Facing an increasing need for solitude, respite, etc, I’ve spent a little time lately looking for an apartment of my own. We pay such regal sums at our current place, I figured I’d be able to find something decent without any significant change in the monthly rent rape. But as it turns out, the entire Boston housing market is like some kind of death-desperate vampirish lech clamping down hard on your neck and draining you dry.
I recently discovered that the four-unit building I currently call home, for which our landlord pulls in, collectively for all units, somewhere in the neighborhood of $15,000 a month in hard-earned tenant rent, has an on-the-books appraised value of only $600,000. This is absolutely fucking insane: I’ve seen single unit condos go for more than that next door. So our landlord pays taxes on a quarter of the total sellable building value — on a bad day. He probably covers his entire annual cost of property tax and maintenance fees in a couple months of tenant rent, a position incrementally improved for him by a near-total negligence toward basic building maintenance issues like, you know, heat.

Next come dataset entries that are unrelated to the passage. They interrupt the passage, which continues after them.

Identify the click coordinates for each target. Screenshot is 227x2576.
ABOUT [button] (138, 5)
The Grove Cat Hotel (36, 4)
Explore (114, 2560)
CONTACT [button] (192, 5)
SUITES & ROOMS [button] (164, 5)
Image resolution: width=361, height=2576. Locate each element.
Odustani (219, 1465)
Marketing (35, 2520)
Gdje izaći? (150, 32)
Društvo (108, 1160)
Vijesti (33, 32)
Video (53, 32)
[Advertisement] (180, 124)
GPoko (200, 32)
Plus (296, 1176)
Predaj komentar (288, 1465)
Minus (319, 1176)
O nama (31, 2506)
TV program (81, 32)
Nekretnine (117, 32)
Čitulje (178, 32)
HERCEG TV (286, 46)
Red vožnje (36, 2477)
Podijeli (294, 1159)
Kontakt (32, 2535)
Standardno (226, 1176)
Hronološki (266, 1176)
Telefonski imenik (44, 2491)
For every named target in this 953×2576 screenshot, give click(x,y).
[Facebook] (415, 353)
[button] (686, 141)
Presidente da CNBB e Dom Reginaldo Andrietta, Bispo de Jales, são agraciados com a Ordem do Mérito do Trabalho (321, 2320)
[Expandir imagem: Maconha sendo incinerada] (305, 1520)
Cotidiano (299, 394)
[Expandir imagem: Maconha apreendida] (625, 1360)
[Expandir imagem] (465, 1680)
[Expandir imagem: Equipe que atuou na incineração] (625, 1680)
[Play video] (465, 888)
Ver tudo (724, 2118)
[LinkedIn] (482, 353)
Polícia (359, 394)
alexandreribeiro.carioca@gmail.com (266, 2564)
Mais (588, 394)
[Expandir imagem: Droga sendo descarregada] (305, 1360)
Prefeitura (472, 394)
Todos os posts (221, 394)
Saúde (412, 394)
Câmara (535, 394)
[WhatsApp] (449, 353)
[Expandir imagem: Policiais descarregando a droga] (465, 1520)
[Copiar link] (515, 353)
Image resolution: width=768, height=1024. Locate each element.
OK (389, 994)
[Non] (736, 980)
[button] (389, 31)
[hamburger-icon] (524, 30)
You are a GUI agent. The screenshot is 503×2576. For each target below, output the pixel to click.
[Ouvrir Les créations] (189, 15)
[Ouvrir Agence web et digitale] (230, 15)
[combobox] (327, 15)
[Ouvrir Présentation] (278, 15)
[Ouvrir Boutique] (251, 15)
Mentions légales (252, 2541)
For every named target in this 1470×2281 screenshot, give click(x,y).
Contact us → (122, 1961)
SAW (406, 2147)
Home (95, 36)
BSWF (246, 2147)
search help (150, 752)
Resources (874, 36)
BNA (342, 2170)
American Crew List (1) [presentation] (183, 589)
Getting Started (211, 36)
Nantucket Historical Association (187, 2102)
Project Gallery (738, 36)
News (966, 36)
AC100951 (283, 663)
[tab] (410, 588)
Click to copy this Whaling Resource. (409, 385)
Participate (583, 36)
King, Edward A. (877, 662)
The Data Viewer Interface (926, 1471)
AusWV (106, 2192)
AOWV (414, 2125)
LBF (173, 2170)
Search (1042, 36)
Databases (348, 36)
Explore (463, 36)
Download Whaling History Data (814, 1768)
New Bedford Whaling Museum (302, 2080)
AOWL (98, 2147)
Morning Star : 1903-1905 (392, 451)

And there’s something about the whole sick, sad affair that seems to me sexually perverse. I picture this big dirty den, the weekly meeting place of the Secret Society of Boston Landlords, where under the cover of darkness they gather to beat off to the current and rising rent rates. It’s a circle jerk of financial perversity — the one place in the city where supply meets demand — and when they’re done, spent and empty, a cadre of defaulting tenants is sent in to mop the spooge off the floor and drain it into gilded buckets of feudal excess.
Well fuck them. It’s time to find another way. I’m cutting out of the whole cruel game. Let someone else be a tenant for a while. I’m done.
I may be a little behind the curve, but I’m catching on.